Faith & Freedom Coalition Executive Director Tim Head said in a statement announcing the speech Pence has “consistently served as a champion for the pro-life, pro-family, pro-economic growth movement” in his various roles, including vice president.

“President Trump and Vice President Pence are bringing real reform to Washington and have delivered on their campaign promises to appoint an outstanding Supreme Court Justice, appoint the most socially conservative Cabinet in our nation’s history, and have achieved a number of pro-life and pro-family victories,” Head said.
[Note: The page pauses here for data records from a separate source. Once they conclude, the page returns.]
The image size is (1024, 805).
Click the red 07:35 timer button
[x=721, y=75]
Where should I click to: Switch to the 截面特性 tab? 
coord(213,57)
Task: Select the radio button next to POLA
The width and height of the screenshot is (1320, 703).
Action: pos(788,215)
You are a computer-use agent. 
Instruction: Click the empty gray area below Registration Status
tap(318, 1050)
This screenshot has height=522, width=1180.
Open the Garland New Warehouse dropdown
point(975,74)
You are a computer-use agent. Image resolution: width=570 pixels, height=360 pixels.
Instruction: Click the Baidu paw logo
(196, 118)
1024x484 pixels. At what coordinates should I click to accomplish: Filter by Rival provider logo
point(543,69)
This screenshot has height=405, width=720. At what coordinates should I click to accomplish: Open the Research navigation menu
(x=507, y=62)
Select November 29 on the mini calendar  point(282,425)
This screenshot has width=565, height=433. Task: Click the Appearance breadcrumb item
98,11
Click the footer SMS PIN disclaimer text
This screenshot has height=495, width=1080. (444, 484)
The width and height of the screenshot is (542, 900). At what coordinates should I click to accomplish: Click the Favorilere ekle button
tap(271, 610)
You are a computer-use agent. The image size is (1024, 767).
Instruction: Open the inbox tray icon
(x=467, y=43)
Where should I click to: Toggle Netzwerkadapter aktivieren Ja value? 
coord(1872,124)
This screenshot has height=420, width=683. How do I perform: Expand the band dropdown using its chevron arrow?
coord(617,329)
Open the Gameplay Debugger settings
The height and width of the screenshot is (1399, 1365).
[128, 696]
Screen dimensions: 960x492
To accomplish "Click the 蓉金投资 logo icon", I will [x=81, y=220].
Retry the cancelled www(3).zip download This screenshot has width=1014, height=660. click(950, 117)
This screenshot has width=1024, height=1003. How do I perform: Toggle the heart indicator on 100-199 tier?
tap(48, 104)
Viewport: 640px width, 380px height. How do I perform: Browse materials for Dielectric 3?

If Trump and Pence are aligned on social conservative views, it’s hard not to believe the vice president had a hand behind the scenes in the administration’s anti-LGBT actions, such as rollback of the guidance in favor of transgender students.

Sarah McBride, national press secretary for the Human Rights Campaign, said Pence has built a career on anti-LGBT views and “that certainly hasn’t changed over the last several months,” attributing his worldview to the anti-LGBT actions under the Trump presidency.

“Vice President Pence bears full responsibility for the Trump administration’s anti-equality, anti-immigrant, and anti-science cabinet and the hateful policies they’ve begun implementing,” McBride said. “Time and time again, reports surface that Vice President Pence and his allies are continuing to push the administration to take additional steps allowing a license to discriminate against LGBTQ families. From undermining protections for transgender kids to the attempted Muslim ban that would have prevented LGBTQ refugees fleeing violence from settling in America, Mike Pence is the man behind the curtain pulling Donald Trump’s puppet strings.”

The vice president’s office didn’t respond to the Washington Blade’s request for comment on whether Pence’s views on LGBT issues have changed since he became vice president.